La Cina si è confermata il principale Paese di origine dei figli adottivi con 3.001 bambini cinesi adottati; si tratta tuttavia del numero più basso di adozioni concluse in Cina dal 1995. Dopo il Paese asiatico, compare l’Etiopia con 2.277 minori accolti dallo Stato africano; in questo caso, in piena controtendenza con il dato complessivo, si è registrato un aumento del 25% delle adozioni rispetto allo stesso periodo del 2008. La Federazione Russa risulta il terzo Paese di accoglienza con 1.586 bambini adottati; il Sud Corea con 1080; il Guatemala con 756; l’Ucraina con 610.

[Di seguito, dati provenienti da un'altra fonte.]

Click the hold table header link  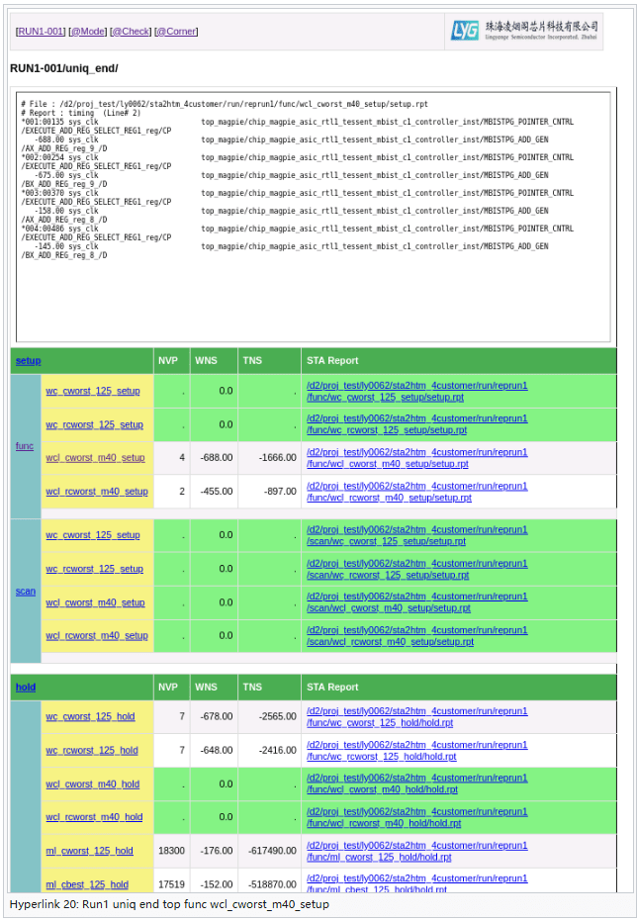pos(26,688)
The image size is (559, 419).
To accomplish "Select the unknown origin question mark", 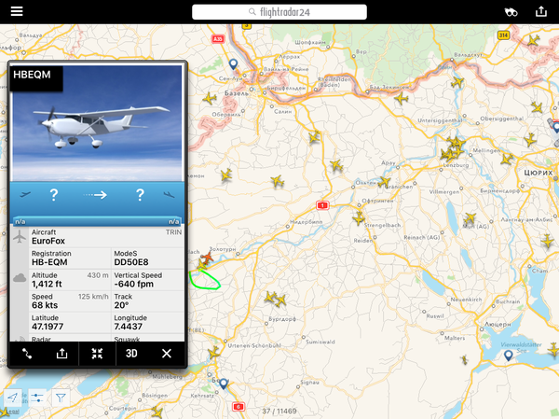I will (x=54, y=195).
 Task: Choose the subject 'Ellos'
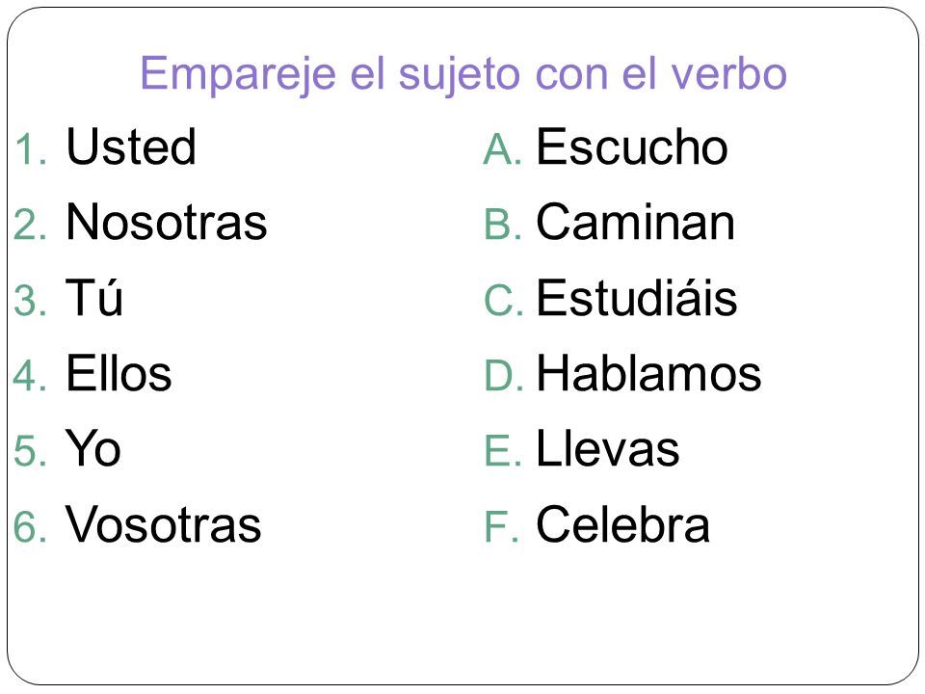[119, 373]
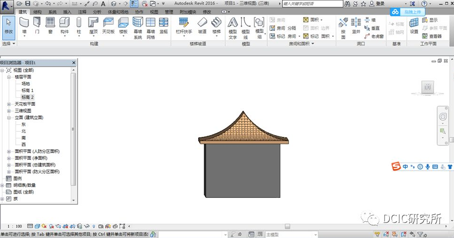This screenshot has height=238, width=454.
Task: Open the 标高 1 floor plan
Action: pyautogui.click(x=27, y=90)
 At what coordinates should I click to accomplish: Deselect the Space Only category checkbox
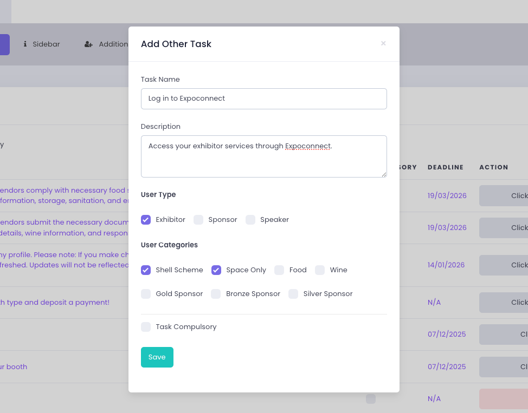coord(216,270)
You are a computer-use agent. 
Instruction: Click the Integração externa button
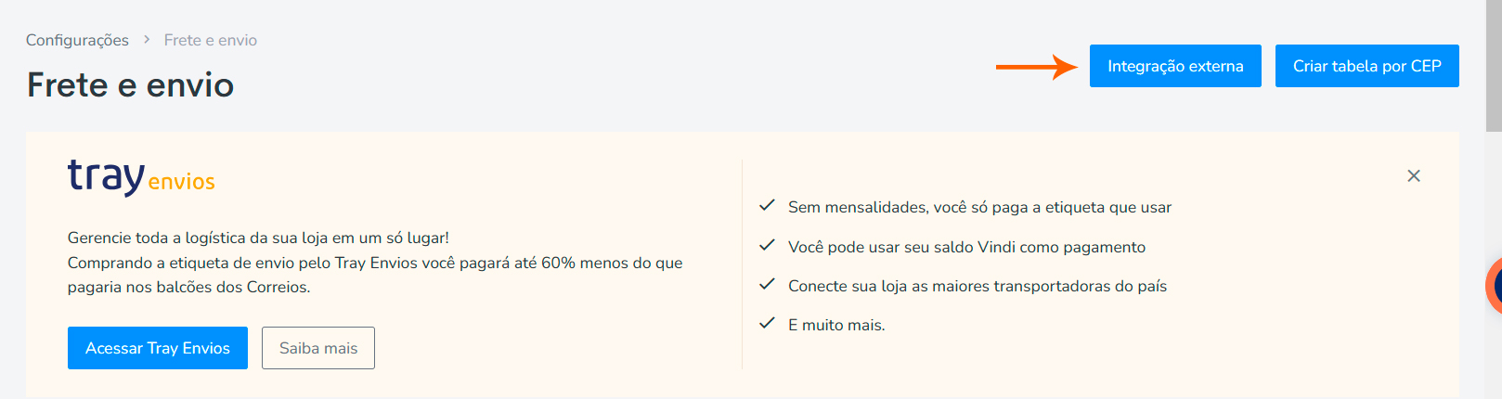pos(1175,66)
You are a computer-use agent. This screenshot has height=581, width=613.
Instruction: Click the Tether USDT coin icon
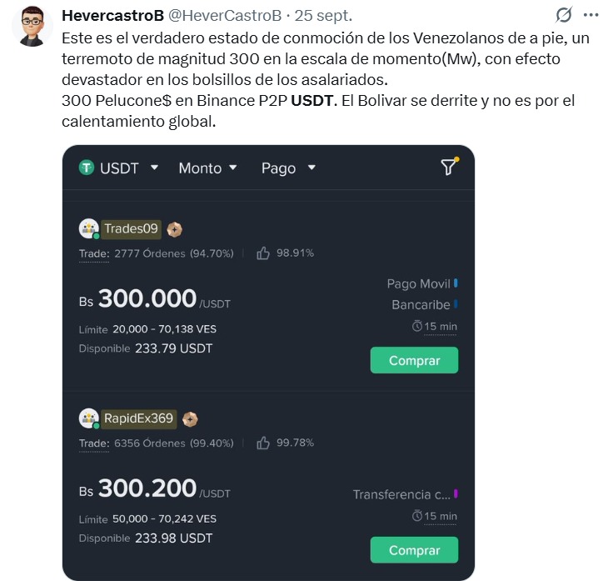pyautogui.click(x=87, y=168)
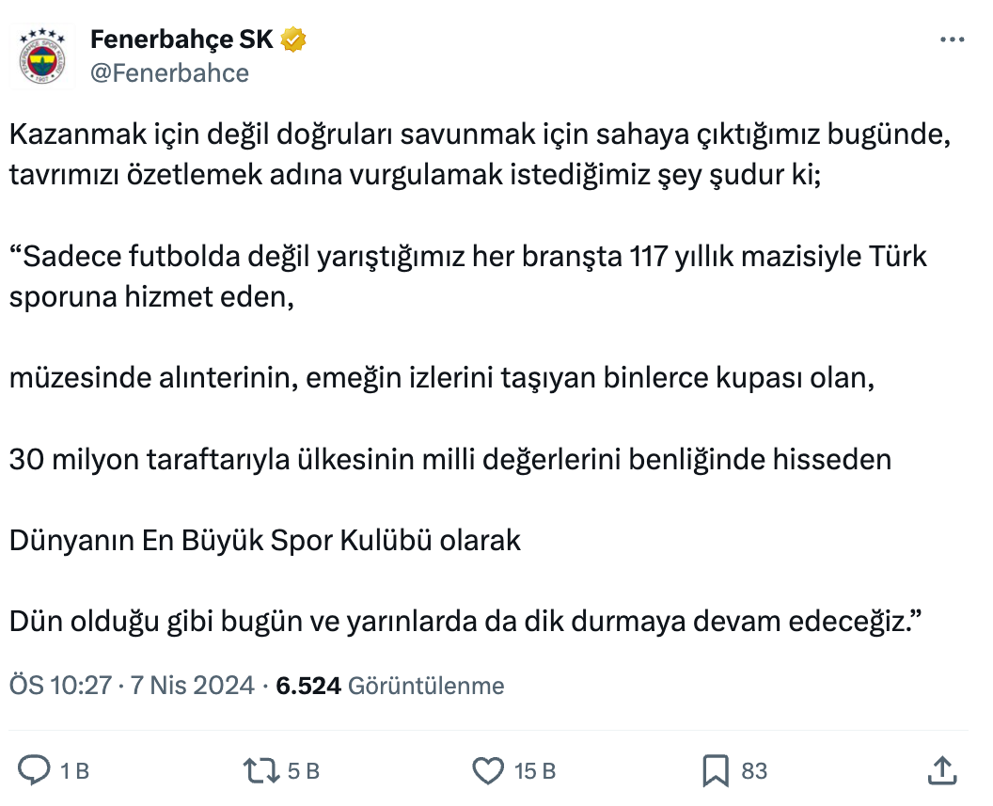Image resolution: width=993 pixels, height=806 pixels.
Task: Open the three-dot more options menu
Action: click(953, 40)
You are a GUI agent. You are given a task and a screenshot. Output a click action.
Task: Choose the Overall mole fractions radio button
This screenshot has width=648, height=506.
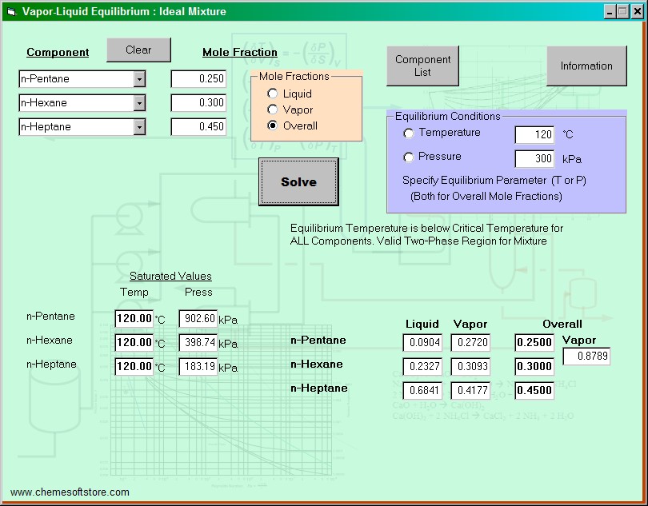click(x=273, y=126)
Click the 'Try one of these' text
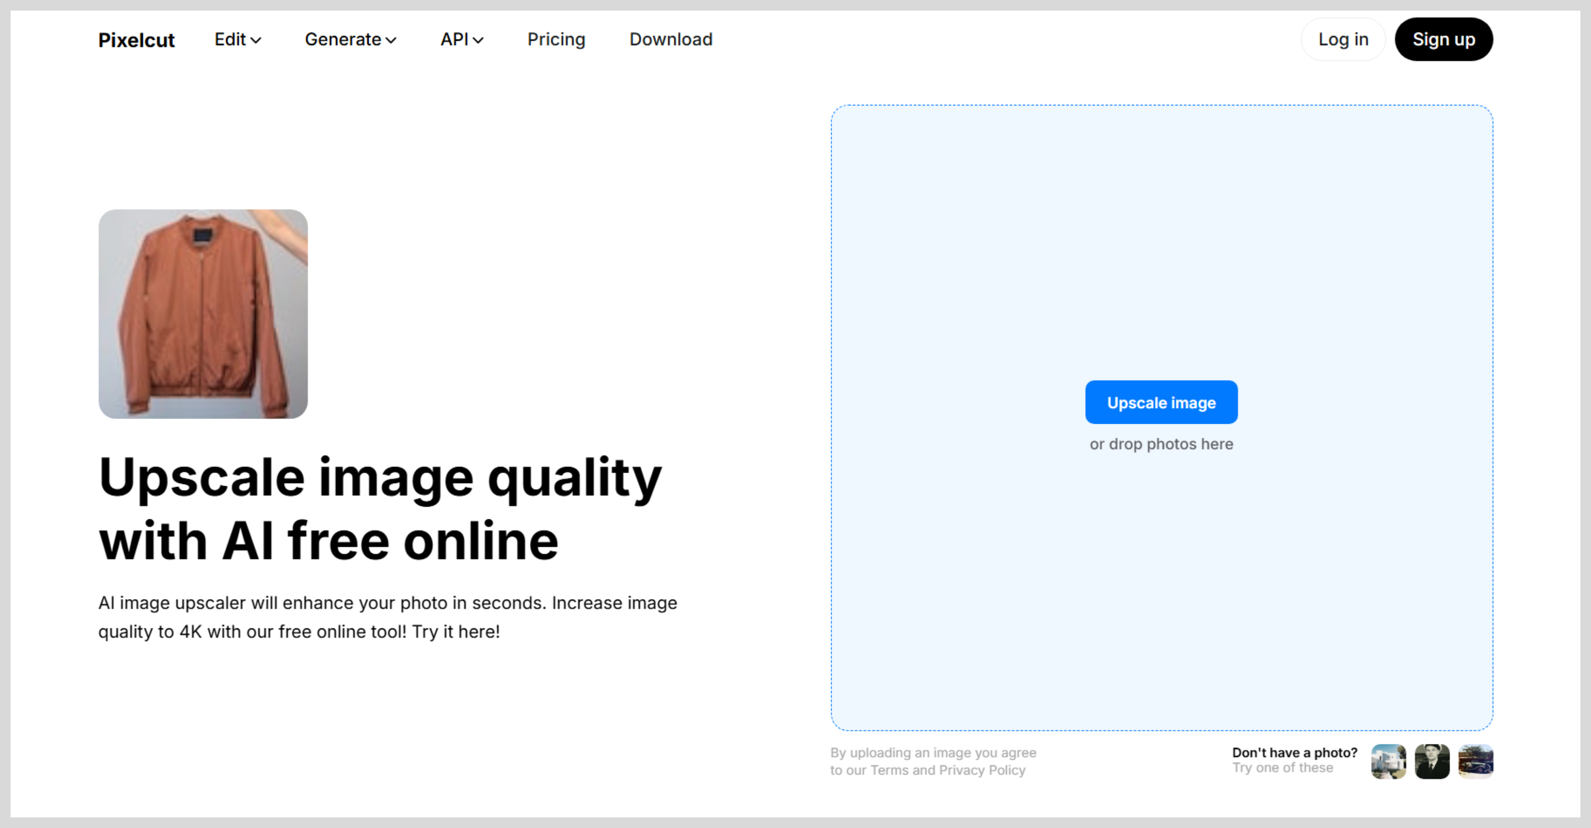 pos(1282,767)
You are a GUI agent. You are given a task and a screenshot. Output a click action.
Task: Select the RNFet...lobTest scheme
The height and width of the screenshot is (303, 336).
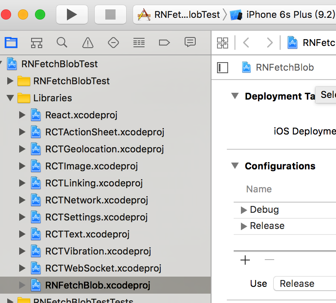tap(179, 15)
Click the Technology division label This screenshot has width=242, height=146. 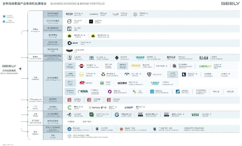35,78
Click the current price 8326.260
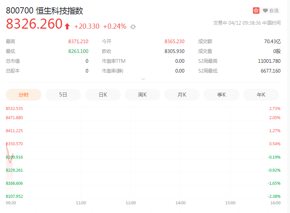 click(x=34, y=24)
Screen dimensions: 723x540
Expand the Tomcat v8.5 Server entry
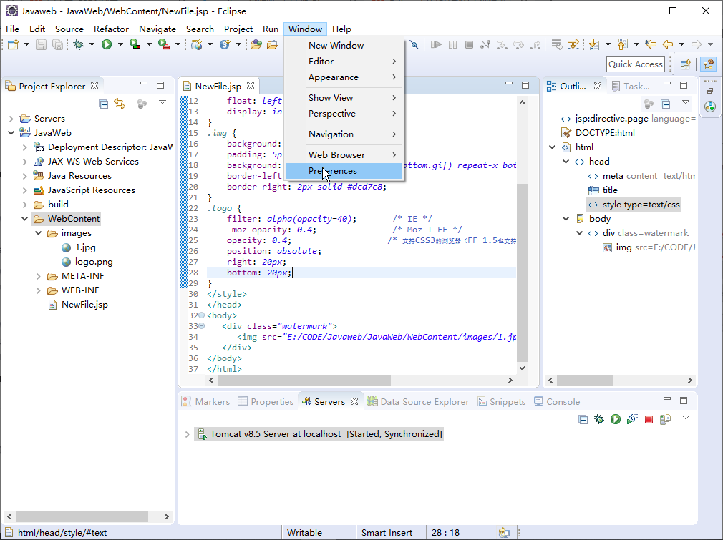click(187, 434)
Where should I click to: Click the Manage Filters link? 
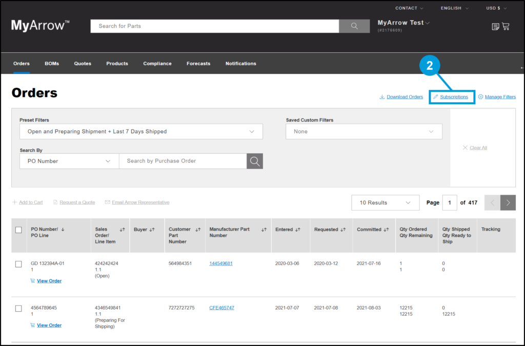pyautogui.click(x=500, y=97)
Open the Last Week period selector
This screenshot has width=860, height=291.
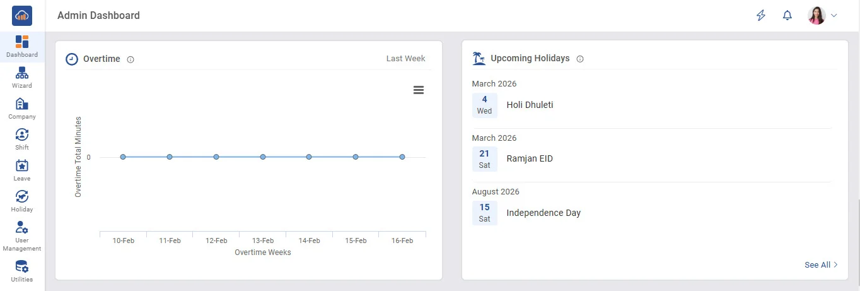tap(405, 59)
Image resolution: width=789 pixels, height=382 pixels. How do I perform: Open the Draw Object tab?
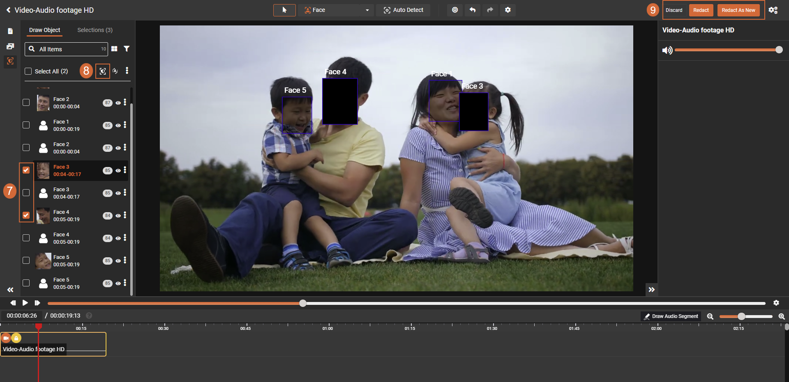point(44,30)
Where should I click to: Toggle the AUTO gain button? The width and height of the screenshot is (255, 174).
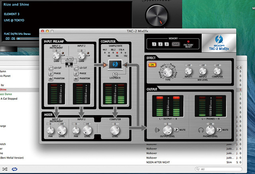coord(69,58)
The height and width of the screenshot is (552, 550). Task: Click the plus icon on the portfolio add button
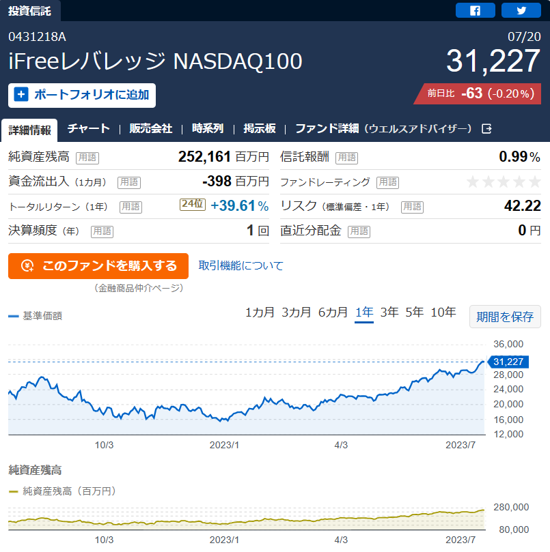tap(21, 94)
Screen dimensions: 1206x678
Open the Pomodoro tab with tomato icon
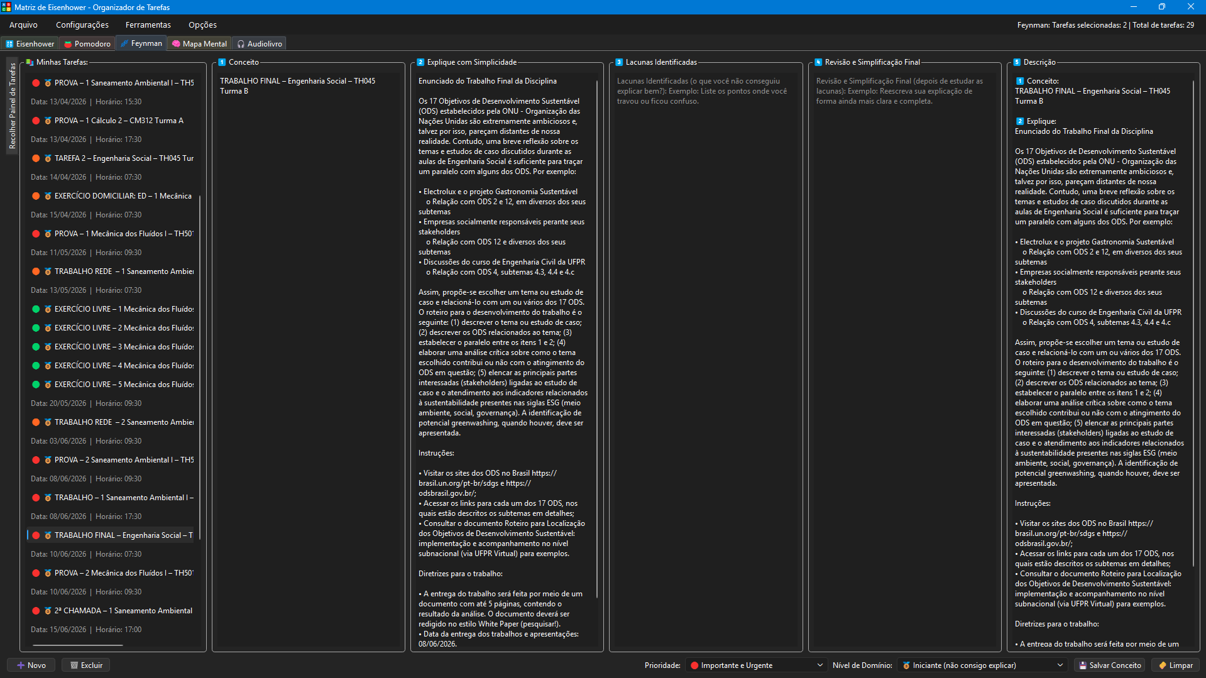click(x=87, y=44)
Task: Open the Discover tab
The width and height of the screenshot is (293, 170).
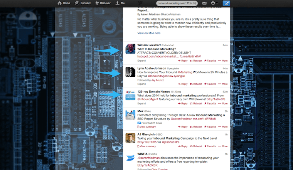Action: pos(103,3)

I dati confermano una nuova prospettiva delle adozioni internazionali: realtà come il Guatemala e la Cina, ovvero i Paesi che storicamente rappresentavano un “serbatoio di adozioni” di bambini piccoli per gli USA, stanno vivendo un periodo di profondo cambiamento finalizzato a migliorare la trasparenza delle procedure e del sistema adozioni nel suo complesso. L’adozione internazionale viene considerata sempre più dai Paesi di origine dei minori uno strumento sussidiario all’adozione nazionale e viene quindi favorita l’accoglienza di minori non più piccoli, appartenenti a gruppi di fratelli o con problemi di salute. Bambini che non trovano una famiglia disposta ad adottarli nel loro Paese di origine.

Sarà questa la nuova frontiera dell’adozione internazionale.